Every lender is a little different when it comes to asking for business and personal documentation for a business loan or lease. Obviously, the smaller the loan, the less documentation will be required. For example, many banks offer an unsecured business line of credit. These business lines of credit range in size from $25,000 to about $150,000. Larger banks will often take a loan application over the phone or in person at a local branch. Credit decisions are almost solely made based on the personal credit score of the owners. Often there is no or very little documentation required. However, if your business needs substantially more cash, or if the loan cannot be made using this “low doc” approach, your lender is going to ask you for additional documentation.
Here is a comprehensive list of what lenders will ask you for. This list is sorted in a “top down” format, meaning the items at the top are most often needed, whereas the items closest to the bottom are commonly but not always used. During the next several posts, I will explain in more detail each of these items and why a lender would request them.
- Complete business tax returns for last 2 or 3 years
- End of year business financial statements for last 2 or 3 years
- Interim financial statement dated less than 90 days old
- Current accounts receivable aging.
- Current accounts payable aging.
- Complete customer list
- Owner’s personal financial statement
- Owner’s personal tax returns for last 2-3 years
- Source and use of funds schedule
- Inventory listing
- Business plan including revenue forecast
- Building plans if construction related
- Company articles of incorporation
- State issued corporate charter
- State issued certificate of good standing
- Assumed name certificates
This list is very comprehensive and I certainly don’t want to scare anyone, and your lender may not require many of the items on this list. However, it is good business knowledge to know what these items are and why a lender will want to review them during the credit decision process.

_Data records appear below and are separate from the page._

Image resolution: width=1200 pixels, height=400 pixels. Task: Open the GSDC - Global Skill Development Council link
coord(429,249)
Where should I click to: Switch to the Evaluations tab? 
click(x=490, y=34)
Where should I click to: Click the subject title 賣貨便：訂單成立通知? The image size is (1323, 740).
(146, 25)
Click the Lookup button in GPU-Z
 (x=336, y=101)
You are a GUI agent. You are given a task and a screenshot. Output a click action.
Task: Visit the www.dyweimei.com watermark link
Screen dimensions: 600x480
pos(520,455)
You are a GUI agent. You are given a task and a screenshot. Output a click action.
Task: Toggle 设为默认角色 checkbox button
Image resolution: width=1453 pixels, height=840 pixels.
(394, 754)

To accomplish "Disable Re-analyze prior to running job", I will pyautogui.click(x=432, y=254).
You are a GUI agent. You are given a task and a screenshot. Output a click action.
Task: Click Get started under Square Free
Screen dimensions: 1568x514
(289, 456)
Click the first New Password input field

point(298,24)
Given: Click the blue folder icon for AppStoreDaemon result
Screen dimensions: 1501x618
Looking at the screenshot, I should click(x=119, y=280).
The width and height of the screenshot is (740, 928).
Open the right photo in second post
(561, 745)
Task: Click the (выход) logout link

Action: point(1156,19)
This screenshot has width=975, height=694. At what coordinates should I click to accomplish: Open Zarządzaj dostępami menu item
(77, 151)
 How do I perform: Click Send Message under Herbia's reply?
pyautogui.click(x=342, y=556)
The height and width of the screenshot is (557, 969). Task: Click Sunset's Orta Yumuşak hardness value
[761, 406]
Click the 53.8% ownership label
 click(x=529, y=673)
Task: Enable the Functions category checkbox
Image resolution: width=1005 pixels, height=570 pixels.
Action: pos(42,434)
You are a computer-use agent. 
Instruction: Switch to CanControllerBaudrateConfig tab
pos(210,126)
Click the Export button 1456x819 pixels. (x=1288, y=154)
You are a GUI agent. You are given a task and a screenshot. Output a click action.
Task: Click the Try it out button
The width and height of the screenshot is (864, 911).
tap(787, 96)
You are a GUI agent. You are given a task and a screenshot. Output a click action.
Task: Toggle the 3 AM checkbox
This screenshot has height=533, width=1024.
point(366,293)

My 15 years of lending experience has taught me a few important things about putting a loan package together. Starting in the next post, I will discuss each of the items in more detail, but first I want to give readers a three tips about the process.
Tip # 1: Start by knowing exactly which of the items on this list your lender will require.
Tip # 2: Do not take each document to the lender one at a time. You will wear the lender out quickly. Get all your docs together (or at least most of them) organize them in a logical way, and then present them at one time. Lenders want to review your complete file one time without putting it down and having to pick it up when you deliver new documents. Bottom line is a complete file gets processed and approved quicker than one that comes together slowly.
Tip # 3: If you promise to have something to your lender by a certain date, try to keep your promise. Lenders often schedule their loan review work in advance of getting a package or additional required document. If your lender has budgeted their time for you and your stuff isn’t there, it tends to cause them to work a little less hard when you do get it to them.